Через несколько глубоких затяжек, с этой улыбкой: “Ну вот, связался со мной… На этой консервной банке — нас бы всмятку. Бывает. Пуля просвистела… Не моя, не твоя, не этого ковбоя…”.
Было так легко, будто веяло ветерком, хоть легковушку, все еще стоявшую на обочине, обдавало с трассы гарью, шумом, пылью… Глуповатая радость: мимо пронеслась смерть! ничего не почувствовал! Но вдруг он понял, что если бы не Арефьев, то они бы действительно разбились… Это он не испугался того, что неслось — не дрогнул, не дернулся, именно так. Ни вправо, ни влево… Не выжал ни газ, ни тормоз…
“Моя жена умерла. Понимаешь, рак”.
Арефьев сказал это. Замолчал. Подождал чего-то.
“Теперь мы с дочкой вдвоем. Меняю работу, переедем в Вену. Здесь наследство… Дача, квартира… Все это было на нее оформлено, теперь надо получать — оформлю на дочку. Тут рассказали… Смешно. Вполне солидный мужчина хотел посмеяться над женой… Подложил в карман пиджака презерватив. Не знаю, как долго ждал. Мог и забыть. Но та нашла. И в то, что это было шуткой, не поверила. Вот кто полное ничтожество. — Помолчал… Вздохнул… — Понимаешь, не это страшно… Если никто не воскреснет, тогда самая великая человеческая подлость — придумать все это”.
Пили, напились… Арефьев сидел напротив картины. Всегда садился так, на это место, решив однажды, что для гостей. Всегда разглядывал поневоле — но молчал.
Вдруг спросил, зачем он это сделал… Он переспросил, делая себе же больно, как думал… Что? Убил свою последнюю картину? Тот скривился, забормотав: нет, нет, нельзя… Произнес жестче, не желая смириться: нет, нет. И снова повторил: зачем, зачем? Молчали. И тогда Арефьев пробормотал, но ты же верил, верил… И это: “Понимаешь… Не страшно, если обман… Это… Тогда все… Тогда всех… Нельзя… Нет. Нет”. С ним что-то случилось. Обмяк в кресле, голова упала на грудь. Провалился в забытье. Ушел от них заполночь, очнувшись: прощался и пятился, извиняясь… Ушел — а легковушка из проката осталась во дворе. И еще стояла, брошенная. Но исчезла.

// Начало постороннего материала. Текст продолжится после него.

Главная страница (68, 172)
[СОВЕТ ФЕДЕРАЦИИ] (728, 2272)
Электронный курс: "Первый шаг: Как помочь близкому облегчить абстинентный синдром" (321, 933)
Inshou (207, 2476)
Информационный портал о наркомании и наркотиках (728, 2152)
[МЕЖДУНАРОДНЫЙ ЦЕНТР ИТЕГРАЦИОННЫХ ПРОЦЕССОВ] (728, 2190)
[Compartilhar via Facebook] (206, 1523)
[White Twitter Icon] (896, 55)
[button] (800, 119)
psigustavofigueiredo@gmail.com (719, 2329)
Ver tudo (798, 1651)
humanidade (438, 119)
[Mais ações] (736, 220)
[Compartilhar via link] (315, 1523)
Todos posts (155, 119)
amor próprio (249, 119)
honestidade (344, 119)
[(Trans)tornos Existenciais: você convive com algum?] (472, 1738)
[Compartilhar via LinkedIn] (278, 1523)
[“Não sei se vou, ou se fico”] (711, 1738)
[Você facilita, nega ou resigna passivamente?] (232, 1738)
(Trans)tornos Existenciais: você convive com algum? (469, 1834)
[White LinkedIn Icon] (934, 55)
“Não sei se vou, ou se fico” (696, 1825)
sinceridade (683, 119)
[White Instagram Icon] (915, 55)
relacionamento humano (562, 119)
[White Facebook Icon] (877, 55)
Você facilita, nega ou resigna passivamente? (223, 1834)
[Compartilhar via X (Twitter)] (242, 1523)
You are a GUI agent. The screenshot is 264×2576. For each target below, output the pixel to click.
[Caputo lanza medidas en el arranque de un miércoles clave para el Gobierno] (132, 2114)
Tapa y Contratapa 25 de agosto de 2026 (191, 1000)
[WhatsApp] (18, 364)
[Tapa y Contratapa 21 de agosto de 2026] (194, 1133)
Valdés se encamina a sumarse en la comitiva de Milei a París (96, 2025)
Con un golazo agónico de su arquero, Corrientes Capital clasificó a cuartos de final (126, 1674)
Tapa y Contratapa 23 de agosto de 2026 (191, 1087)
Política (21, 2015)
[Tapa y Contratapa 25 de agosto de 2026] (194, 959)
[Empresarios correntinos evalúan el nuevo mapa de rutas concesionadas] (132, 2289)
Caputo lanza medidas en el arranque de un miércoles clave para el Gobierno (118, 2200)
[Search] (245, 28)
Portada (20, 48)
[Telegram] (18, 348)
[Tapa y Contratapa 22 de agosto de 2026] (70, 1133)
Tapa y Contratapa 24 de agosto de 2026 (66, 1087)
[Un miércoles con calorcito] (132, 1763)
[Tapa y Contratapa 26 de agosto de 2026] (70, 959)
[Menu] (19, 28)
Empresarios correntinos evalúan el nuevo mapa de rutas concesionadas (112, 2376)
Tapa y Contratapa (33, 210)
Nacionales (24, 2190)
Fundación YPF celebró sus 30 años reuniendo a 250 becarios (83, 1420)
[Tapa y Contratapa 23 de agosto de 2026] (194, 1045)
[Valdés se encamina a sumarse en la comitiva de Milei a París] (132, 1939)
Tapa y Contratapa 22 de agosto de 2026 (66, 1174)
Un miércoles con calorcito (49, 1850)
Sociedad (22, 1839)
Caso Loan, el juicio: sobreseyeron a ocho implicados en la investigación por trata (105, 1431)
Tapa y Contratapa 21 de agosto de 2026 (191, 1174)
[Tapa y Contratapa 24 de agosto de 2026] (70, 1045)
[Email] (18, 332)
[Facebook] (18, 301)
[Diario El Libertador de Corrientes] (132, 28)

Это случилось ночью, даже Саша думала, что он умирает. На вызов приехала реанимационная машина. Кардиограмма. Череда замеров, подтверждающих, что ничего не произошло. Когда это становится ясно — и открывается обман — боль исчезает. Но до тех пор, пока в это веришь… Пока кто-то рядом… И все повторилось. Вызвать “скорую” было стыдно. Потащился в поликлинику, сделали кардиограмму, ничего смертельного не обнаружив, послали на анализы. Испуг исчез. Врачи, процедуры: этого хотел, уже вымогал… Только это приносило облегчение — мысль, что он как бы под надзором, под присмотром и за это время ничего не случится. Поразило — что кругом старухи. В поликлинике. Их было столько, сколько, наверное, только младенцев в роддоме. Тряслись, капризничали, что-то выпрашивали у всех кабинетов.
Утро.
Он сидел в очереди у процедурного кабинета, где натощак сдают кровь из вены…
Голодное ожидание чего-то.
Голоса.
“Я в панике, сейчас сдавала из пальца, медсестра перчатки не меняла после нескольких пациентов, вату брала этими перчатками…”.
“Я ходила, так мне она палец проколола, второй, третий — и только из четвертого выдавила кровь!”.
“Последний раз тоже пришла сдавать из пальца, и тоже, вот как у гражданочки, кровь куда-то подевалась…”.
“Не скажите, из пальца все-таки приятней!”.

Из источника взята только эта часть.